Ausgewählter Auszug:
▼

Urteil vom 11. März 2009
I. sozialrechtliche Abteilung

Besetzung
Bundesrichter Ursprung, Präsident,
Bundesrichterin Niquille, Bundesrichter Maillard,
Gerichtsschreiber Lanz.

Parteien
Schweizerische Unfallversicherungsanstalt (SUVA), Fluhmattstrasse 1, 6004
Luzern,
Beschwerdeführerin,

gegen

A.________,
Beschwerdegegner,
vertreten durch Rechtsanwalt Dr. Heiner Schärrer und dieser substituiert durch
Rechtsanwältin Monika Guth.

Gegenstand
Unfallversicherung,

Beschwerde gegen den Entscheid des Sozialversicherungsgerichts Basel-Stadt vom
10. September 2008.

Sachverhalt:

A.
Der 1946 geborene A.________ war von 1989 bis Ende August 2000 als Maschinist
an einer Betonmischanlage in der Firma X.________ AG tätig. Danach war er
arbeitslos. Am 24. April 2002 erlitt er bei einem Temporär-Arbeitseinsatz einen
Unfall und zog sich eine Verletzung an der rechten Schulter zu. Die
Schweizerischen Unfallversicherungsanstalt (SUVA) als zuständiger
obligatorischer Unfallversicherer erbrachte die gesetzlichen Leistungen
(Heilbehandlung; Taggeld). Mit Verfügung vom 12. Juli 2004 und
Einspracheentscheid vom 7. März 2005 schloss sie den Fall ab und sprach
A.________ ab 1. Mai 2004 eine Invalidenrente bei einer Erwerbsunfähigkeit von
17 % sowie eine Integritätsentschädigung entsprechend einer Integritätseinbusse
von 15 % zu. Nachdem der Einspracheentscheid im Rentenpunkt beim
Sozialversicherungsgericht Basel-Stadt (Entscheid vom 25. Oktober 2005)
erfolgreich angefochten worden war, traf die SUVA ergänzende Abklärungen und
verfügte am 5. September 2006 mit Wirkung ab 1. Mai 2004 eine Invalidenrente
bei einer Erwerbsunfähigkeit von 23 %. Die Invaliditätsbemessung erfolgte
mittels Einkommensvergleich. Das ohne invalidisierende Gesundheitsschädigung
zumutbarerweise erzielbare Einkommen (Invalideneinkommen) setzte der
Versicherer anhand von Tabellenlöhnen fest, unter Berücksichtigung eines
leidensbedingten Abzuges von 20 %. Auf Einsprache des Versicherten hin hielt
die SUVA an der Verfügung vom 5. September 2006 fest (Einspracheentscheid vom
21. Dezember 2007).

▲

Datenauszug:
▼

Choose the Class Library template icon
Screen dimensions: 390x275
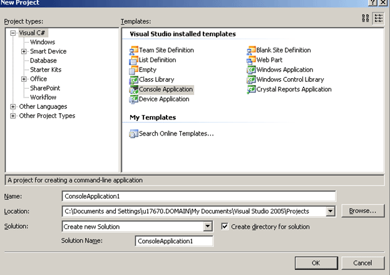[133, 80]
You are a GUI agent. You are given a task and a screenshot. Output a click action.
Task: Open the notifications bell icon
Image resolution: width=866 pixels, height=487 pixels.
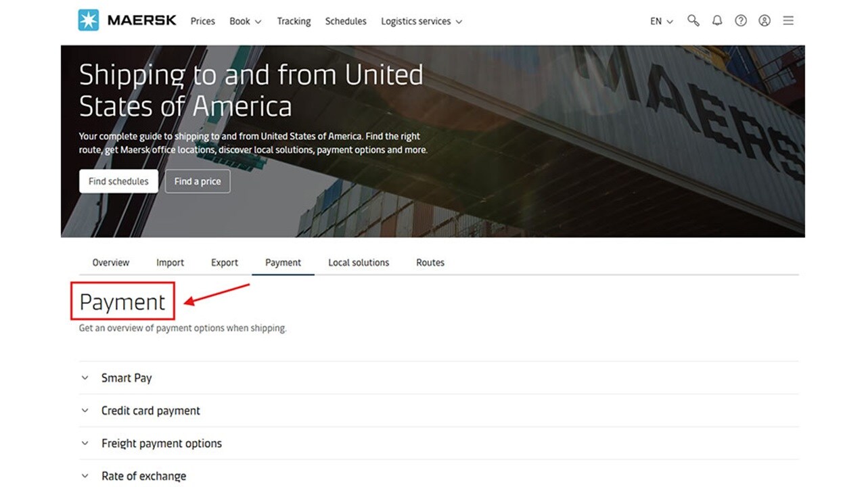tap(717, 20)
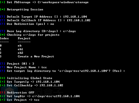Image resolution: width=139 pixels, height=103 pixels.
Task: Click the Index column header
Action: [4, 38]
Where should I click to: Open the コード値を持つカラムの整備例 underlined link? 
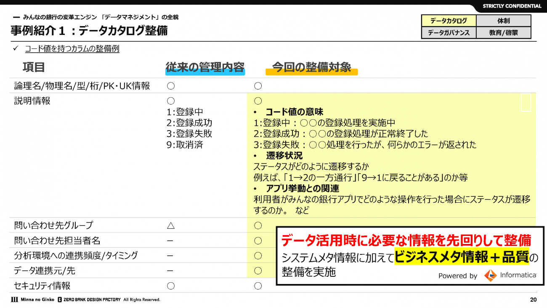pos(72,49)
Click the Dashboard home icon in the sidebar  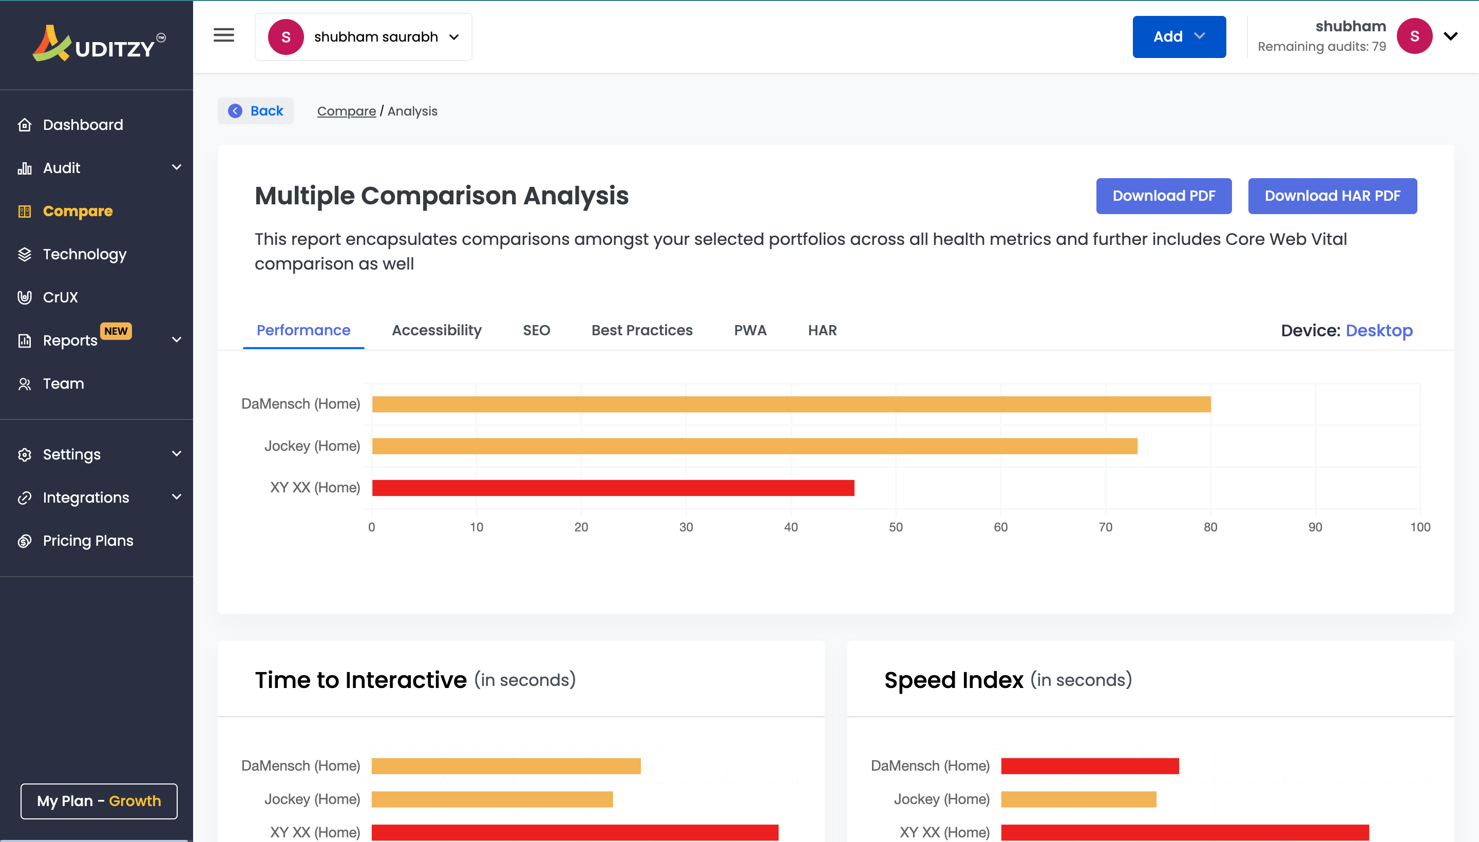(x=24, y=124)
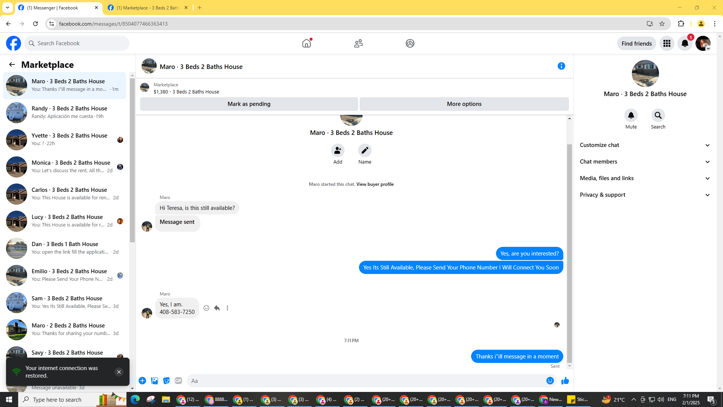Screen dimensions: 723x407
Task: Open File Explorer from Windows taskbar
Action: [166, 400]
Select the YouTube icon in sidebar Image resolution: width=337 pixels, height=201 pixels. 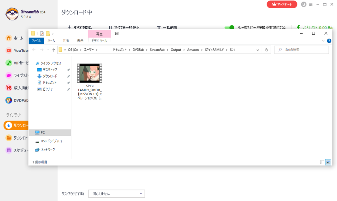(x=9, y=50)
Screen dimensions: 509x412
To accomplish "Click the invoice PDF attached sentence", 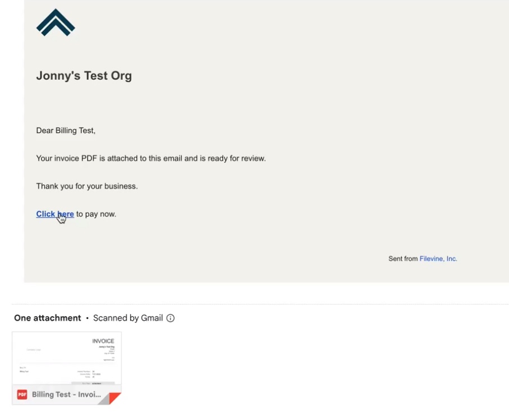I will tap(151, 158).
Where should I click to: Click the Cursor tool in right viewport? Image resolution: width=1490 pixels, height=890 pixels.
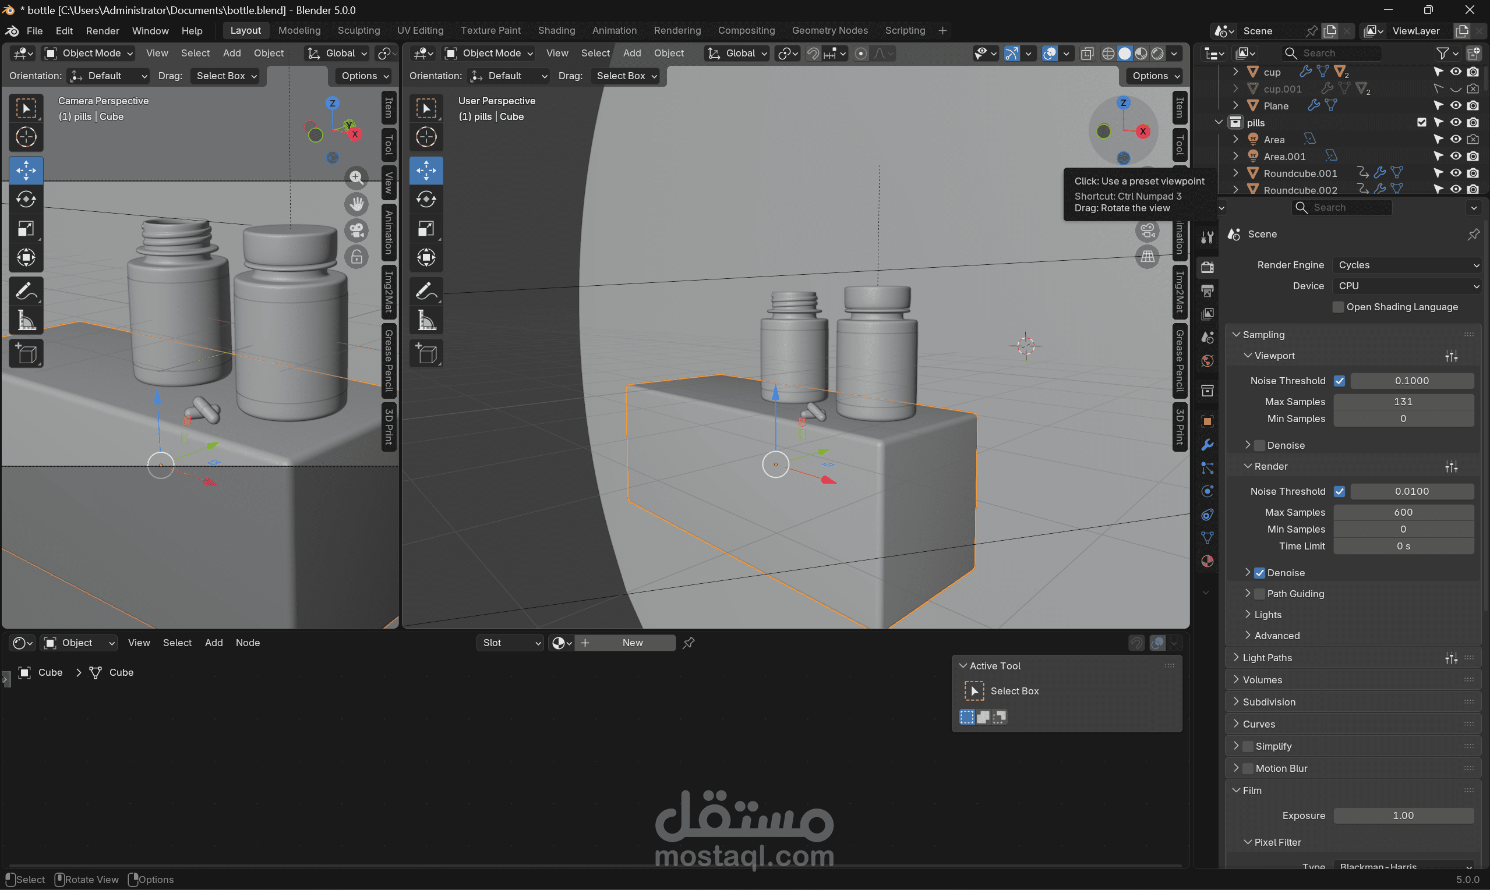pos(426,137)
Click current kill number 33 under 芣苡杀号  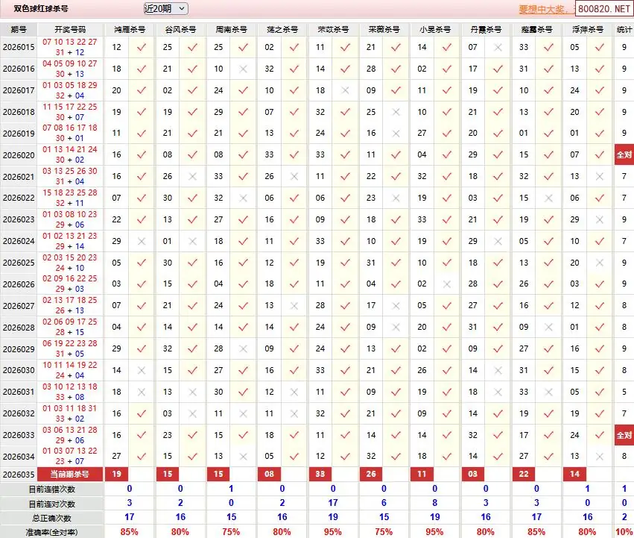coord(320,474)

▲

Ziel 1: Geben Sie aus dem Urteil den Abschnitt von "erfolgreich angefochten worden" bis "21. Dezember 2007)." erneut wieder und ersetzen Sie dabei "Tabellenlöhnen" durch "Durchschnittslöhnen".
Ziel 2: Welchen leidensbedingten Abzug berücksichtigte der Versicherer laut dem Urteil bei der Festsetzung des Invalideneinkommens?

Ergebnis der Übung 1:
erfolgreich angefochten worden war, traf die SUVA ergänzende Abklärungen und
verfügte am 5. September 2006 mit Wirkung ab 1. Mai 2004 eine Invalidenrente
bei einer Erwerbsunfähigkeit von 23 %. Die Invaliditätsbemessung erfolgte
mittels Einkommensvergleich. Das ohne invalidisierende Gesundheitsschädigung
zumutbarerweise erzielbare Einkommen (Invalideneinkommen) setzte der
Versicherer anhand von Durchschnittslöhnen fest, unter Berücksichtigung eines
leidensbedingten Abzuges von 20 %. Auf Einsprache des Versicherten hin hielt
die SUVA an der Verfügung vom 5. September 2006 fest (Einspracheentscheid vom
21. Dezember 2007).

Ergebnis der Übung 2: Einen Abzug von 20 %.